Translating Jewishness: Conversations on Culture and Civilization
Symposium
Presented in partnership by the Center for Jewish History and the Posen Library of Jewish Culture and Civilization; supported by the American Jewish Historical Society, Leo Baeck Institute, and YIVO Admission: Pay what you wish Registration required via the Center for Jewish History: |
Translating Jewishness: Conversations on Culture and Civilization draws on the collection of the Posen Library of Jewish Culture and Civilization to engage two key modes of Jewish expression: anthologies and translations. Throughout the centuries, Jews have gathered selections from the storehouse of Jewish culture and civilization into more widely accessible anthologies. In addition, for as long as Jews have lived dispersed across the globe, they have translated their sacred texts into their current vernaculars. As Jews settled in more places and began to speak more languages, the choice of what to translate and make more readily available for contemporary audiences became more complicated. Translation accompanied anthologizing. This symposium explores the dynamics of translating and dimensions of the Jewish anthological imagination.

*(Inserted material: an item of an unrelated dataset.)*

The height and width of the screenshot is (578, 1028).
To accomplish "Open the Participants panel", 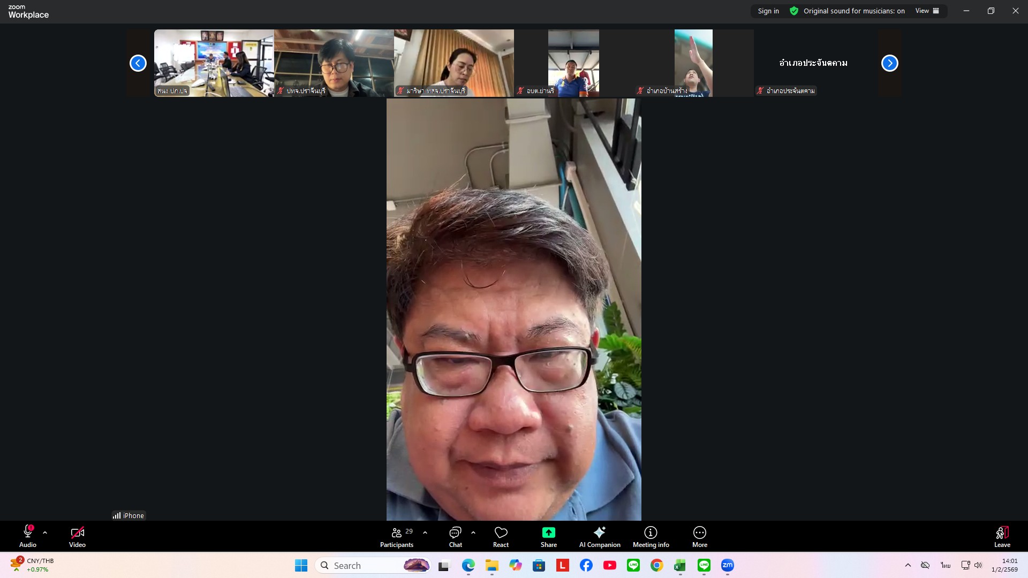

The symposium is presented in partnership with the Posen Library of Jewish Culture and Civilization. It is also supported by the American Jewish Historical Society, the Leo Baeck Institute, and the YIVO Institute for Jewish Research. It is organized with support from the David Berg Foundation & NYC Department of Cultural Affairs. The symposium is the sixth installment in a larger series of public symposia sponsored by the Center for Jewish History’s Jewish Public History Forum.

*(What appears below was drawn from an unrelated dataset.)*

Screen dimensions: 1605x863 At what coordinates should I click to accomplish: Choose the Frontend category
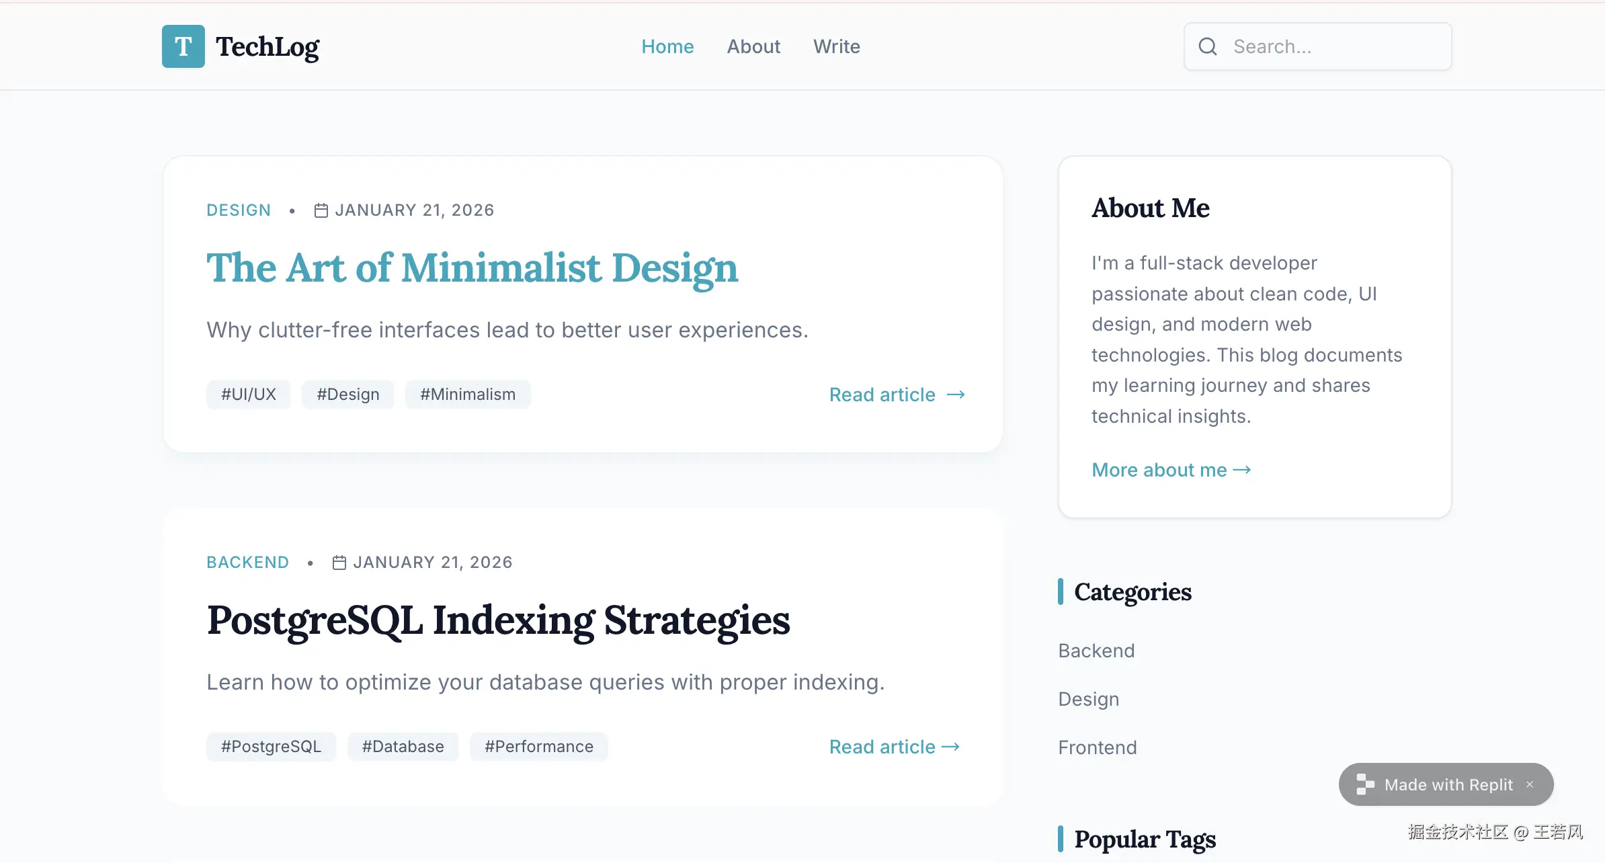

Related exhibition opening:
At 12:00pm, we will host the opening of Translating Jewishness: Culture and Civilization in the Posen Library. Between 1880 and 1918, around the globe, regimes collapsed, migration and imperialism remade the lives of millions, nationalism and secularization transformed selves and collectives, utopias beckoned, and new kinds of social conflict threatened. Few communities experienced the pressures and possibilities of the era more profoundly than the world’s Jews.
This exhibit focuses on the range of Jewish expression—from mystical visions to political thought, cookbooks to literary criticism, modernist poetry to vaudeville—in English translations in Volume 7 of the Posen Library of Jewish Culture and Civilization, edited by Israel Bartal and Kenneth B. Moss. It features examples from seven languages drawn from sources at the Center for Jewish History.
Jewish secularism and the resurgence of traditionalism, the remaking of Jews as a modern nation, cultural assimilation and integration, the triumphs of Zionism and its discontents—all have their roots in this era. This exhibit offers an engaging starting point for anyone wishing to understand the divided Jewish present.